If you sit up straight, take good notes and do the homework assignments, then as a reward, you can take a nap during current events, because you will have already learned it all.
Three weeks before George W. Bush, King George perhaps, signed his $1.3 trillion tax cut, Treasury Secretary Paul O’Neill called for what amounts to a return to the feudal system. In an interview with the Financial Times of London, the Duke of Alcoa advocated scrapping the federal government as we knew it in the 20th century.
First, Mr. O’Neill thinks it’s a good idea to do away with corporate taxes. Although American companies are the recipients of untold billions in largesse from the federal government, corporate taxes only account for about 10 percent of the revenue taken in. Lord O’Neill would cut this to zero. The argument goes like this: corporate taxes are really just personal taxes in disguise, because individuals wind up paying corporate taxes in the form of higher prices, lower wages and slower economic growth.
Everyone in fifth grade social studies who believes cutting corporate taxes will result in higher wages for Joe Sixpack, raise your hand. Just like we could depend on the Sheriff of Nottingham to look after the peasants while King Richard was off fighting the crusades.

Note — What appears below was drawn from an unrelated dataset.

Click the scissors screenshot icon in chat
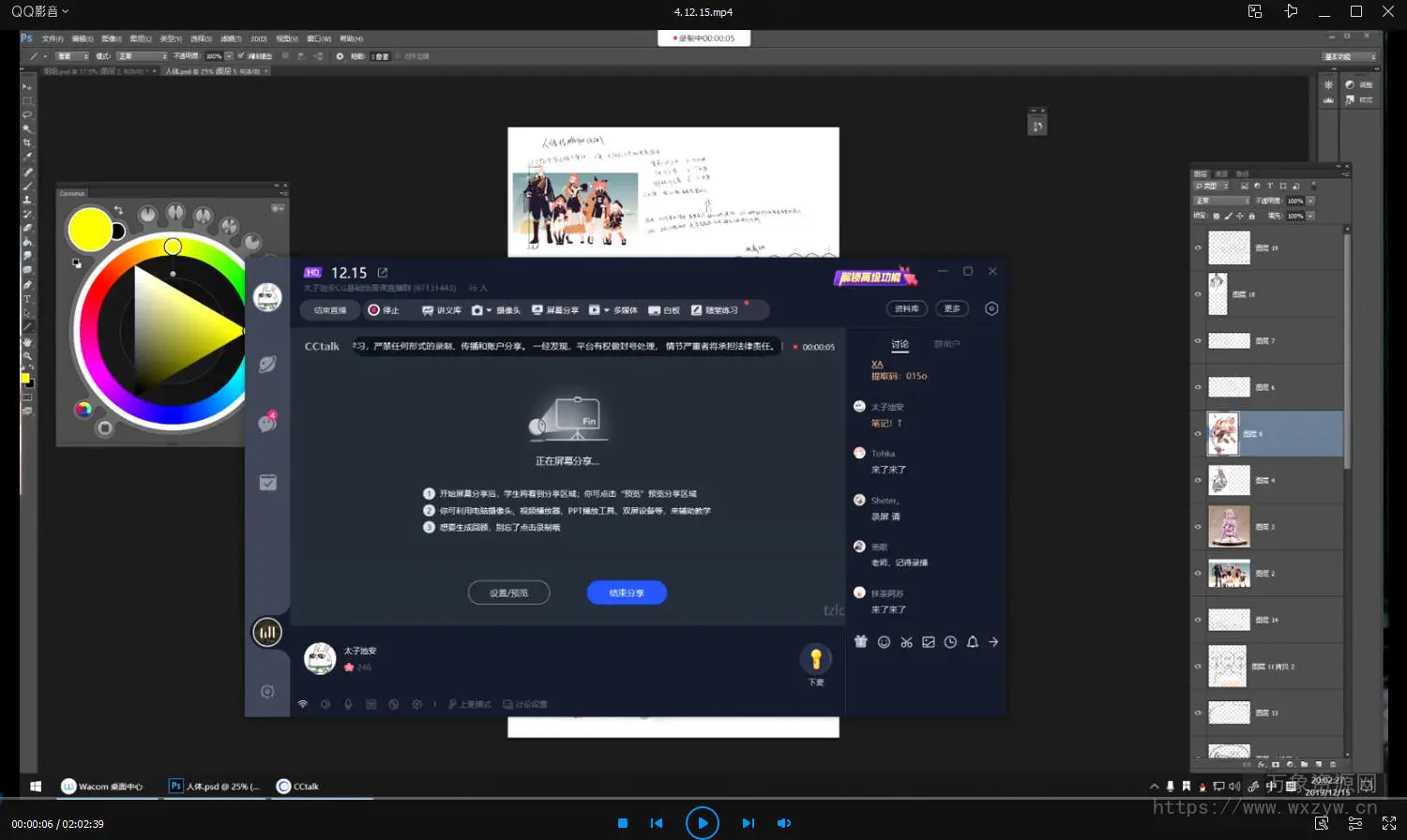This screenshot has width=1407, height=840. tap(906, 642)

To avoid higher prices, just buy less stuff. I don’t care if BMW has to pay corporate taxes, I’m never gonna own a BMW, but if Mr. O’Neill gets his way and corporate taxes get shifted to individuals, then I have to pay BMW’s taxes whether I want to or not.
But wait, there’s more. The medieval mind of O’Neill imagines that individual taxes will come down, because the federal government should only collect taxes for national defense and all other expenditures should be subject to strict review. In particular, the Treasury Secretary has it in for Social Security and Medicare. Mr. O’Neill said, “Able-bodied adults who have the ability to earn income have an obligation not to pass part of their own responsibility on to a broader population.” Why sugarcoat it? Come right out and admit that under the O’Neill plan, once citizens turn 65 they’ll be left outside on a cold winter night. Better yet, they’ll be cut open and cabinet secretaries will stick their feet into the entrails to keep them warm.

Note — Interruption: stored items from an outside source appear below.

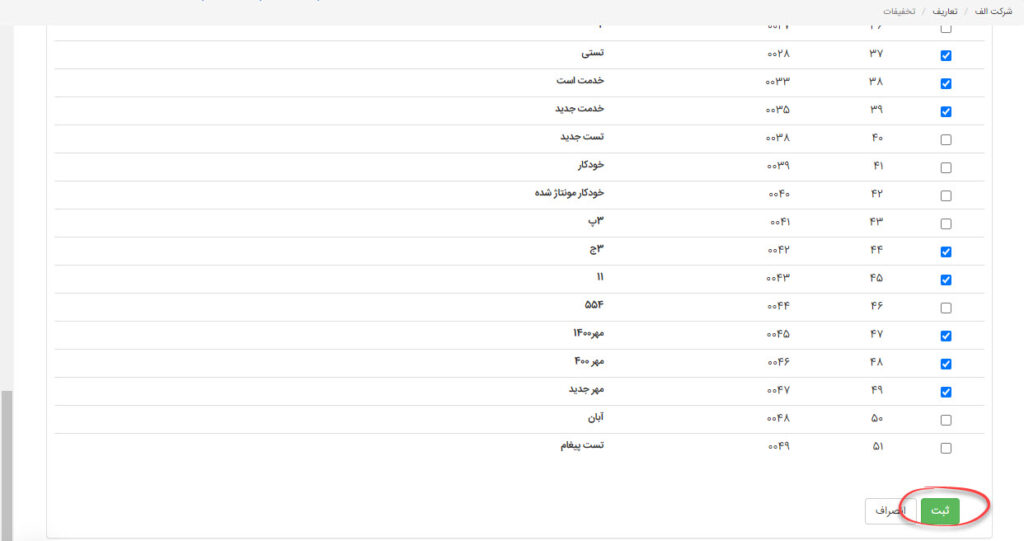
Task: Uncheck the checkbox for مهر ۴۰۰ row
Action: coord(946,365)
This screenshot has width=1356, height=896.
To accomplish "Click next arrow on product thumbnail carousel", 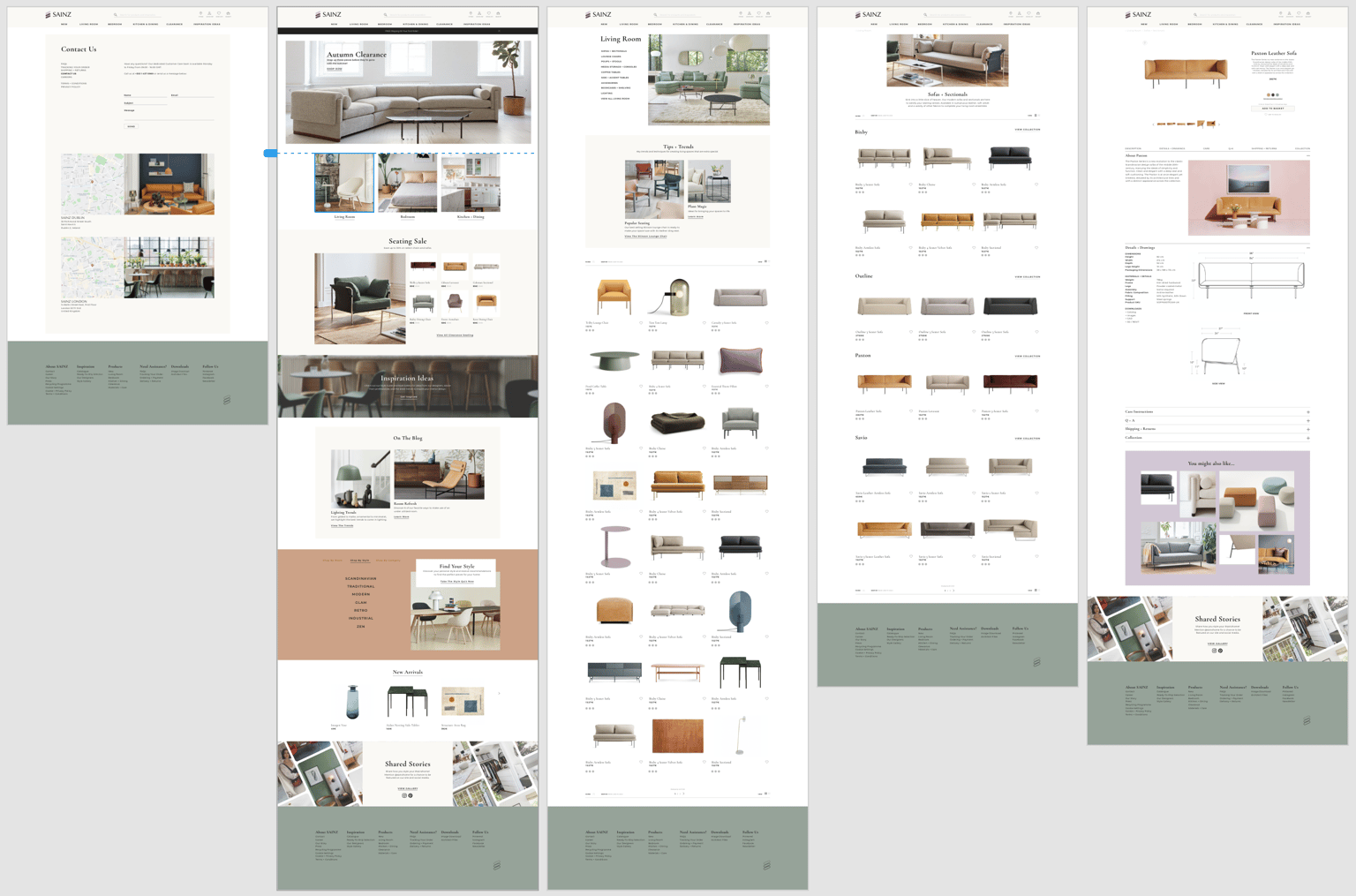I will [1219, 124].
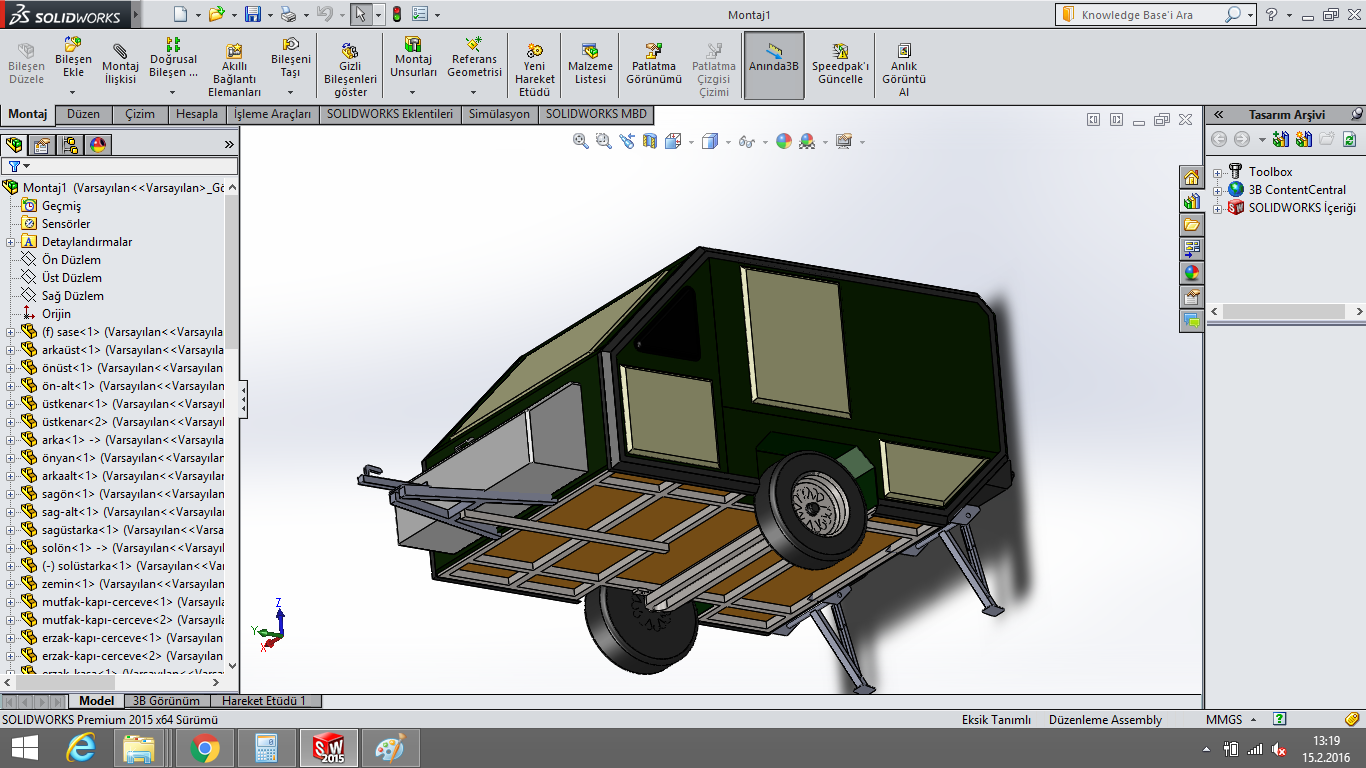Pin the Tasarım Arşivi panel
Viewport: 1366px width, 768px height.
click(x=1356, y=115)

If you think this is just a case of Paul O’Neill running his mouth to a reporter after he’s had a few nips at the brandy keg, you’re wrong. Mr. O’Neill says the president is “intrigued” by his ideas and in the last month the administration has done nothing to disavow them.

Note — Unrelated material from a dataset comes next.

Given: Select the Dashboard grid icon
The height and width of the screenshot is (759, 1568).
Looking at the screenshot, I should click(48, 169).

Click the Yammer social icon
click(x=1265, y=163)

What is truly amazing is how little coverage these astonishing statements have received. Pundits must have written 10 words for every one of the 1.3 trillion dollars in the Bush tax cut and somehow no one managed to get around to mentioning that the guy sitting on top of America’s bank account wants to do a remake of “Braveheart” starring you, me and everyone else.
I’m slowly starting to come to terms with the uncomfortable notion that Cheney and Bush have known all along that they would be a one-term administration, that they planned to be a one-term administration and that the plan is to wreck the country as much as they possibly can in four years.
It’s time for all good people to band together to stop them. I’ve always said I’d do whatever I had to for the cause, but I never thought I’d have to wear green tights.